=== Your task ===
Here is a block of records. Copy every line in it that includes "computer".

[Collected data entries]
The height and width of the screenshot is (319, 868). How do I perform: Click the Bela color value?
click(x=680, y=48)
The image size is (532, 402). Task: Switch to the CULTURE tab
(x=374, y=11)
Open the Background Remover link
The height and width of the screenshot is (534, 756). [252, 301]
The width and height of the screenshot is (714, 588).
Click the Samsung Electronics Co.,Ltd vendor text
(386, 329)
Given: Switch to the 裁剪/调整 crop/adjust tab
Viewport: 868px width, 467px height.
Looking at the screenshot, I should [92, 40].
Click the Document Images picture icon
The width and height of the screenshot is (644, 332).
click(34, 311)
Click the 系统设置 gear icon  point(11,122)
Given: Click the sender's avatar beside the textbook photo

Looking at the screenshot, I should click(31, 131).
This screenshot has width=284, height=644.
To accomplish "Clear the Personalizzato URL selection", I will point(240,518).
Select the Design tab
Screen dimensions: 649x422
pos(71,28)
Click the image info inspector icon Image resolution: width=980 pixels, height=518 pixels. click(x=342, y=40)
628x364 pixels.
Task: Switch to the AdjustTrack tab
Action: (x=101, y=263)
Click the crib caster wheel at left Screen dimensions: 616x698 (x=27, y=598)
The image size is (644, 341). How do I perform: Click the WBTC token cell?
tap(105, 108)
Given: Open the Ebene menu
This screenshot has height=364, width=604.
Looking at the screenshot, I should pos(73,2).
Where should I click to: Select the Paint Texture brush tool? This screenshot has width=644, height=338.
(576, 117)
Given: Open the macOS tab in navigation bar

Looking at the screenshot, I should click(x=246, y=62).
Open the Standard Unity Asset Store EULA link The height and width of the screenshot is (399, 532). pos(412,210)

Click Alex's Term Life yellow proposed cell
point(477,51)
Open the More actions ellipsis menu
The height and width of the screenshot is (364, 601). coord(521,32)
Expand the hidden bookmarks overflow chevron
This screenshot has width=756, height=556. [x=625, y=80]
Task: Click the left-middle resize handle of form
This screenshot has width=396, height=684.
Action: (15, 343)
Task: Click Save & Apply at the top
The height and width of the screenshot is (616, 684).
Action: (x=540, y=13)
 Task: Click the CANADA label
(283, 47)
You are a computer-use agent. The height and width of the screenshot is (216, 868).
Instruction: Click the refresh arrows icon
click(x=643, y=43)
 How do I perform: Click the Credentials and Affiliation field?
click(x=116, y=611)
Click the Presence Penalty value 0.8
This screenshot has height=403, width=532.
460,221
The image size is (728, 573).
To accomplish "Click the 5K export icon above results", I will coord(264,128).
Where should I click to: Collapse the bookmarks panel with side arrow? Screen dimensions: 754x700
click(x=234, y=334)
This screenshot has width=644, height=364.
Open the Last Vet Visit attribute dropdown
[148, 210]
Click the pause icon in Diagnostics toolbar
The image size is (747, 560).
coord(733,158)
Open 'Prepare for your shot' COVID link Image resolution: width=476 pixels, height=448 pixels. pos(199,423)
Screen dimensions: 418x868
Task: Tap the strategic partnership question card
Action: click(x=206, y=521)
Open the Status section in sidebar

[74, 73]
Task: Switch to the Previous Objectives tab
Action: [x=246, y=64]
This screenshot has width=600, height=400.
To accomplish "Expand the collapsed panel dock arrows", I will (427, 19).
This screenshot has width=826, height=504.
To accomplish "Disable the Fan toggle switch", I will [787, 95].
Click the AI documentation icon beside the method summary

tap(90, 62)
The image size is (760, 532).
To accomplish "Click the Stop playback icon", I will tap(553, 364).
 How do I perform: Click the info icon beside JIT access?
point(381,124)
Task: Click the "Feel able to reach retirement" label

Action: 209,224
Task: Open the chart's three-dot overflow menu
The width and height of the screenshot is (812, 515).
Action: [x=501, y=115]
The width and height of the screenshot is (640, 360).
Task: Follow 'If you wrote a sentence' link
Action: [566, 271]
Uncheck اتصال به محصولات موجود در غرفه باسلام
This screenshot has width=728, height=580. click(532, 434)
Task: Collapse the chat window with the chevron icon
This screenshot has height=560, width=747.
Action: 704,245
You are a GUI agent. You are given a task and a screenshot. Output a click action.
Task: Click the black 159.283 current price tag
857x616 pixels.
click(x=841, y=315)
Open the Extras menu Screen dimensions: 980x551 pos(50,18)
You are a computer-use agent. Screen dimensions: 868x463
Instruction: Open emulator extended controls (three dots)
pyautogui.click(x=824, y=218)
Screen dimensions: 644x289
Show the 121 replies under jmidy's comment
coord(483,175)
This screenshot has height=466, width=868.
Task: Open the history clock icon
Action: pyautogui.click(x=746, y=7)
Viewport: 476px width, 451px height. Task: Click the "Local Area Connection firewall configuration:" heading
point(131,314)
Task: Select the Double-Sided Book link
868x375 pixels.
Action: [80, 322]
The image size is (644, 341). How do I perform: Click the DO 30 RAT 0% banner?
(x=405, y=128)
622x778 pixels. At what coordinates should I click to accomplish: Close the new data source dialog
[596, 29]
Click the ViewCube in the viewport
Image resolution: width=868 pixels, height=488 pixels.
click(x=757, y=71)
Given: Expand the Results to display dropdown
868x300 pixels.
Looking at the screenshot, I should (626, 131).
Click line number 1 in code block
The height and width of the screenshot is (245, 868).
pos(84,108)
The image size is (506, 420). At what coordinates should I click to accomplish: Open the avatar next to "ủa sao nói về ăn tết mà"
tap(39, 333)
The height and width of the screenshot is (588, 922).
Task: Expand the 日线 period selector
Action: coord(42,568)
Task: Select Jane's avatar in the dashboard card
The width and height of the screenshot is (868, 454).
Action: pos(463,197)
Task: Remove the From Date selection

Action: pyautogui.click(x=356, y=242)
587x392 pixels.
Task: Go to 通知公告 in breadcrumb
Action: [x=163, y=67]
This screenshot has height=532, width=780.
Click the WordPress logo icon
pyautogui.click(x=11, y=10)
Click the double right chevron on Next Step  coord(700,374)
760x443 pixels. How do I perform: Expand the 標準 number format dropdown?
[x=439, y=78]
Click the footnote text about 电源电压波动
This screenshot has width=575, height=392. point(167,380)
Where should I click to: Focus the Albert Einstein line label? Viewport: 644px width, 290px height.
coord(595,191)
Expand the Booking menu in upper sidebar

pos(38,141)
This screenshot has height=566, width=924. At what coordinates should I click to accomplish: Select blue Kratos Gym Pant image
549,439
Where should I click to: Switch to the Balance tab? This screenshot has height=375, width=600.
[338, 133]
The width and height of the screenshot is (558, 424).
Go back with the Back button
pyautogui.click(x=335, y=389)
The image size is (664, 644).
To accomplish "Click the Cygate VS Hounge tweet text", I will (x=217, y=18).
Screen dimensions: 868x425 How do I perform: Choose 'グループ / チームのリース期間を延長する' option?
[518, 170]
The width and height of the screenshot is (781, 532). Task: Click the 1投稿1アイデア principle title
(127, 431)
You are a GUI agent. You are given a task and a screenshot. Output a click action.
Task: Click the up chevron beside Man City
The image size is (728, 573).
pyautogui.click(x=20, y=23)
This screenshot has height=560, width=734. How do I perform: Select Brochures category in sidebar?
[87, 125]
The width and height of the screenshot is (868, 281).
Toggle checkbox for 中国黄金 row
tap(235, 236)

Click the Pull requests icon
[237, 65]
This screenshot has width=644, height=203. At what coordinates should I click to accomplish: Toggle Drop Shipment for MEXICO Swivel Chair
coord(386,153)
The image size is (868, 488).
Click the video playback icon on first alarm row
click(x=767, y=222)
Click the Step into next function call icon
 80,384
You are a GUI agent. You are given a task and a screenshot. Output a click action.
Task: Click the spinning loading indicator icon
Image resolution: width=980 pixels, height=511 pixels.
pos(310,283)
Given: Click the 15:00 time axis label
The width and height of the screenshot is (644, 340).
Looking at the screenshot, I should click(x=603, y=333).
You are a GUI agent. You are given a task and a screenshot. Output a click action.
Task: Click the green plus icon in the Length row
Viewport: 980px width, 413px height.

=== Answer ===
You are a computer-use agent. The height and width of the screenshot is (216, 868).
You are a computer-use agent. Screen dimensions: 868x463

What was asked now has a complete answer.